Product Description
Challenging the stereotypes that surround the condition that is called "autism", this book goes beyond the outsider's view of the symptoms by presenting the many different faces of autism and autism-related conditions from the insider's perspective. Based on her own experiences of autism, the author looks at the misinterpretations and assumptions that have grown up around the condition, and offers her own experience of the daily problems and frustrations that the autistic person faces, and an overview of the current techniques, therapies and treatments for autism. She illustrates what autism means in her life, and shows how the experience of having to learn in different ways to others is a positive experience that opens up new ways of thinking.
From the Author
What Donna says about writing Text Books
I'm not an expert. I'm a social philosopher. As a sociologist, teacher and researcher, I try to avoid talking about pathology and look at processes. I take a stance closer to that of social psychology and raise the issues and perspectives that scientists then explore. My text books have become foundation texts in special education and psychology courses and have changed the treatment, education and educational environments of people on the autistic spectrum quite dramatically over the last ten years. My works are unapologetically controversial and about far more than autism spectrum conditions. I have written about sensory perceptual disorders and differences, cognitive and information processing differences, anxiety disorders, sensing and intuition, about identity, personality and co-dependency, about communication disorders and differences, about condition versus culture and most importantly about the person, individuality, daring and humility. I do not claim at any!

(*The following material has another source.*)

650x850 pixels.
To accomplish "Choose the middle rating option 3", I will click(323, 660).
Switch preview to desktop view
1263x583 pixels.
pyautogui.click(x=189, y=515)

time that autism is any one thing, quite the contrary, I claim it is very diverse and far more like a fruit salad, the combinations of which differ from person to person as do the multitude of underlying causes and the wholistic means of addressing them. My books are read far outside of the autism world alone and as autism is merely normal processes with the volume turned way up, many of the issues I write about give non-autistic people surprising insights into themselves.
About the Author
Donna Williams was born in Australia in 1963 and raised in a working-class inner-city area in Australia. She grew up hearing words such as 'deaf', 'disturbed', 'crazy' and 'spastic', and like many able people with autism born in the 1960s and earlier, she wasn't formally diagnosed with autism until adulthood. As well as writing, composing, painting and sculpting, she lectures and runs workshops on autism all around the world. Donna is also the author of four autobiographies - Nobody Nowhere, Somebody Somewhere, Like Colour to the Blind and Everyday Heaven - along with several other books on autism, Autism and Sensing, Exposure Anxiety, The Jumbled Jigsaw (forthcoming) and a collection of her poetry, Not Just Anything: A Collection of Thoughts on Paper. These books are also published by and available from Jessica Kingsley Publishers. Her first international best-selling autobiography, Nobody Nowhere, is currently under option by a Hollywood film company. After 13 years in the UK, she now lives back in Australia with her husband Chris.